In [31]: s(f,cc,sc,6)[1]
Out[31]: 90
In [32]: s(f,cc,sc,7)[1]
Out[32]: 88
In [33]: s(f,cc,sc,8)[1]
Out[33]: 79
In [34]: s(f,cc,sc,9)[1]
Out[34]: 70
In [35]: s(f,cc,sc,10)[1]
Out[35]: 51
In [36]: s(f,cc,sc,11)[1]
Out[36]: 17
In [37]: s(f,cc,sc,12)[1]
Out[37]: 10

# We can also specify specific timepoints that we care about.
# How many individuals donated at samples at timepoints 0 and 10?
In [39]: s(f,cc,sc,1,map(str,[0,10]))[1]
Out[39]: 51

# And some other specific timepoints
In [40]: s(f,cc,sc,1,map(str,[0,9]))[1]
Out[40]: 50
In [41]: s(f,cc,sc,1,map(str,[0,8]))[1]
Out[41]: 76
In [42]: s(f,cc,sc,1,map(str,[0,7]))[1]
Out[42]: 55

# So from this, it looks like we might maximize our results if we treat 0 and 8 as the start and stop points.

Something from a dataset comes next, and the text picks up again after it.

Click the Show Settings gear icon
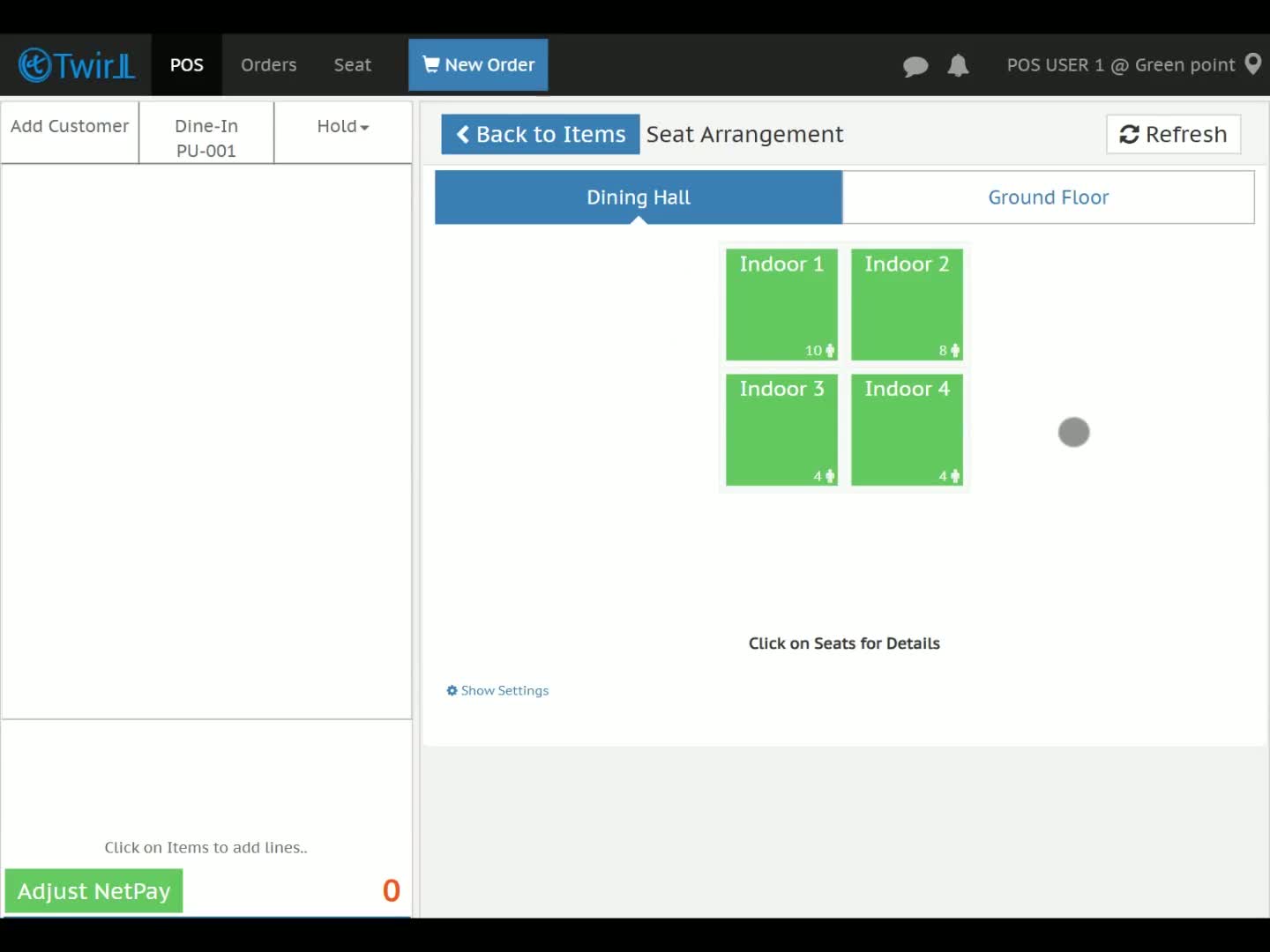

So now let's combine the two filtering methods to say that an individual must have provided timepoints 0 and 8 and at least n total samples for a few values of n.
In [43]: s(f,cc,sc,5,map(str,[0,8]))[1]
Out[43]: 76
In [44]: s(f,cc,sc,6,map(str,[0,8]))[1]
Out[44]: 76
In [45]: s(f,cc,sc,7,map(str,[0,8]))[1]
Out[45]: 76
In [46]: s(f,cc,sc,8,map(str,[0,8]))[1]
Out[46]: 71

# So it looks like the meat of our timecourse will contain 76 individuals who provided at least 7 samples between/including weeks 0 through 8.